### [Action item]
Please set down every line of the records below exactly, without the pictures.

------ Given data ------

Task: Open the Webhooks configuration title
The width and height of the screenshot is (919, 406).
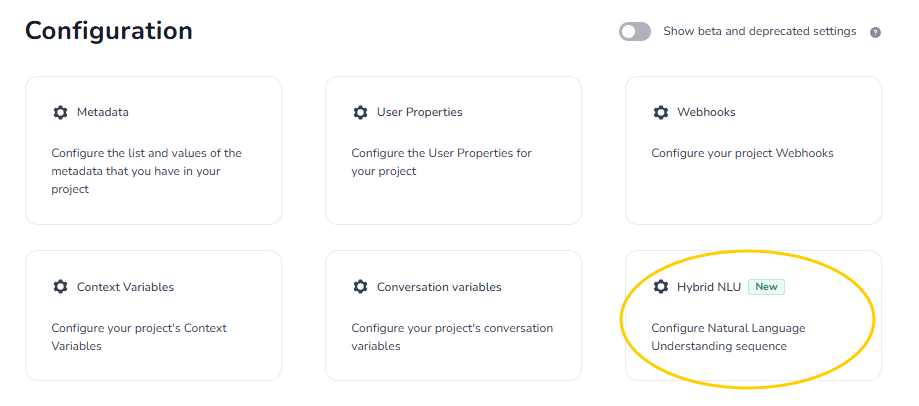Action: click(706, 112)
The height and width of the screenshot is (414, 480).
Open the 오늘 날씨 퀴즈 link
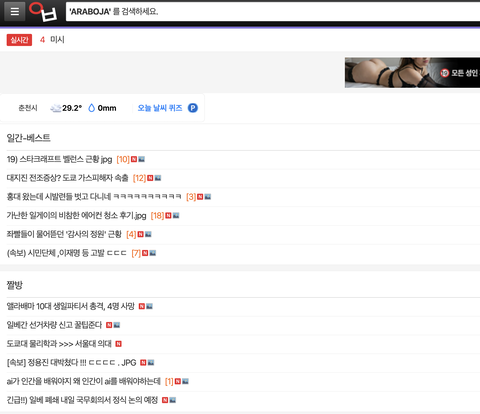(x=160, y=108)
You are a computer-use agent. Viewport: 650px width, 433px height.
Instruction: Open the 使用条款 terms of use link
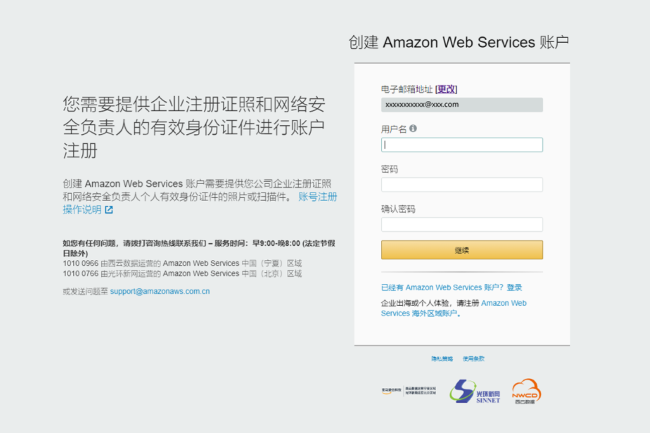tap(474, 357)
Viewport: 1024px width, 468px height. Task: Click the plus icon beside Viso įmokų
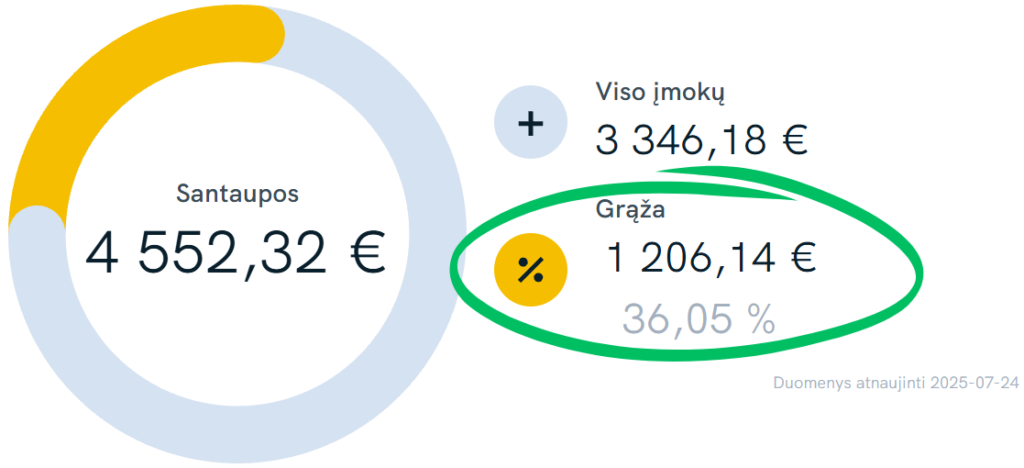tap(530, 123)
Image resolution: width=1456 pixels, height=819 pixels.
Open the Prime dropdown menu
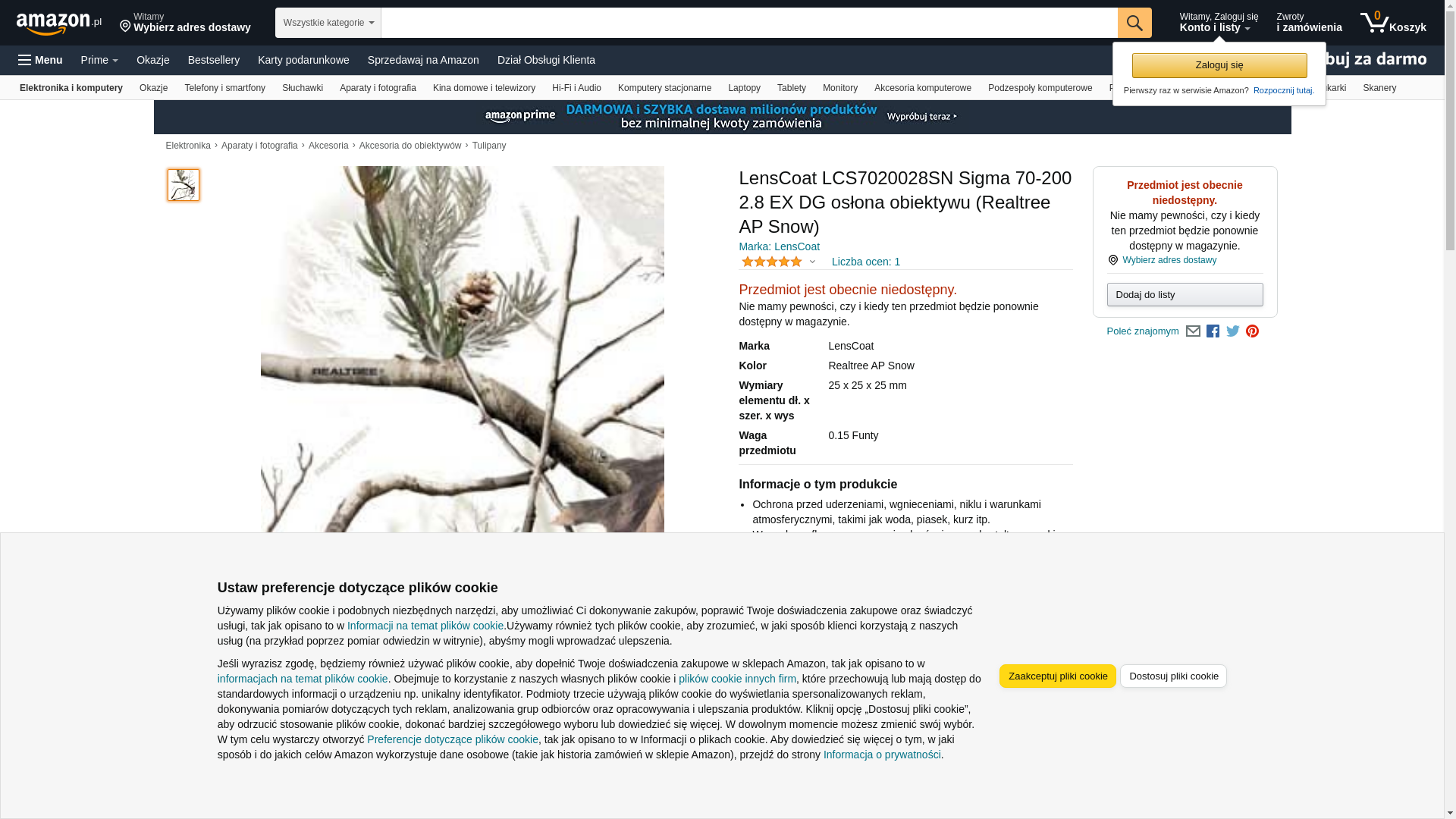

------

### [Solution below]
Task: Open the Webhooks configuration title
The width and height of the screenshot is (919, 406).
Action: click(706, 112)
The height and width of the screenshot is (414, 480).
Open the 오늘 날씨 퀴즈 link
(x=160, y=108)
You are a computer-use agent. Viewport: 650px width, 433px height.
Instruction: Open the 使用条款 terms of use link
tap(474, 357)
Viewport: 1024px width, 468px height. Task: Click the plus icon beside Viso įmokų
tap(530, 123)
Image resolution: width=1456 pixels, height=819 pixels.
Open the Prime dropdown menu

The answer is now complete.